[Click-target data]
** BEGIN **
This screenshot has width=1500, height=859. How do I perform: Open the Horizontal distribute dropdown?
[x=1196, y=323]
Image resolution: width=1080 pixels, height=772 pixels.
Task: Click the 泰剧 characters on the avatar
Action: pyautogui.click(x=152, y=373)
** END **
→ **What you will do**
Present every line of the listing above as a Markdown table with the columns "Row" and "Listing line", numbering the lines in order and leaving out blank lines.

→ **Answer to this problem**
| Row | Listing line |
|---|---|
| 1 | This screenshot has width=1500, height=859. How do I perform: Open the Horizontal distribute dropdown? |
| 2 | [x=1196, y=323] |
| 3 | Image resolution: width=1080 pixels, height=772 pixels. |
| 4 | Task: Click the 泰剧 characters on the avatar |
| 5 | Action: pyautogui.click(x=152, y=373) |